I have defined a pretrained resnet50 for data parallelism using multiple classes and use nn.CrossEntropyLoss() .

model = models.resnet50(pretrained=True)
model = torch.nn.DataParallel(model)
for p in model.parameters():
      p.requires_grad = False
num_ftrs = model.module.fc.in_features
model.module.fc = nn.Linear(num_ftrs, num_classes)
model =

However, I’m unsure of how to use BCE Loss. I have read that it is better to use nn.BCELoss() for two classes, however, I don’t know if I need to define a sigmoid layer. And if so, where to put this layer…


The docs will give you some information about these loss functions as well as small code snippets.

For a binary classification, you could either use nn.BCE(WithLogits)Loss and a single output unit or nn.CrossEntropyLoss and two outputs.
Usually nn.CrossEntropyLoss is used for a multi-class classification, but you could treat the binary classification use case as a (multi) 2-class classification, but it’s up to you which approach you would like to use.

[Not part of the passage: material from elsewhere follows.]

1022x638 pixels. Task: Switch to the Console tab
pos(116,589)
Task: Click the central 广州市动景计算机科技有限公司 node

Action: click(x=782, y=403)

If you are using the former approach, we generally recommend to use nn.BCEWithLogitsLoss and pass raw logits to this criterion, as it will yield better numerical stability than sigmoid + nn.BCELoss.

The latter use case also expects raw logits, which can be passed to nn.CrossEntropyLoss.


Ah ok cool.

So i’m under the assumption that softmax is automatically computed in the nn.CrossEntropyLoss module and nn.BCE(WithLogits)Loss will also have sigmoid computed within, whereas for nn.BCELoss you need to apply sigmoid first? And if so, I can send the output of sigmoid + nn.BCELoss to nn.CrossEntropyLoss?

No, this wouldn’t work, since nn.BCELoss already calculates the loss.
nn.CrossEntropyLoss expects a model output and targets, not another loss.

1 Like

Apologies, I just understood what you meant!. Many thanks for your help.